Instructions for the task >> Render every line of the items below as one string in a JSON array, one string per line, skipping blank lines.

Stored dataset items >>
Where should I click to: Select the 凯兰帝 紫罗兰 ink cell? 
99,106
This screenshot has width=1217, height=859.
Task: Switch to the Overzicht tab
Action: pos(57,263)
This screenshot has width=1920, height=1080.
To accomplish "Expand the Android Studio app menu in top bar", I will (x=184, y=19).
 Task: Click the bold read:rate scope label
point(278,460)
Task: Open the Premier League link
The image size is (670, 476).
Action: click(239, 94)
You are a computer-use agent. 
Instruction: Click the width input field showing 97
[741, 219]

Reply to the task >>
[
  "Where should I click to: Select the 凯兰帝 紫罗兰 ink cell? ",
  "99,106",
  "This screenshot has width=1217, height=859.",
  "Task: Switch to the Overzicht tab",
  "Action: pos(57,263)",
  "This screenshot has width=1920, height=1080.",
  "To accomplish \"Expand the Android Studio app menu in top bar\", I will (x=184, y=19).",
  " Task: Click the bold read:rate scope label",
  "point(278,460)",
  "Task: Open the Premier League link",
  "The image size is (670, 476).",
  "Action: click(239, 94)",
  "You are a computer-use agent. ",
  "Instruction: Click the width input field showing 97",
  "[741, 219]"
]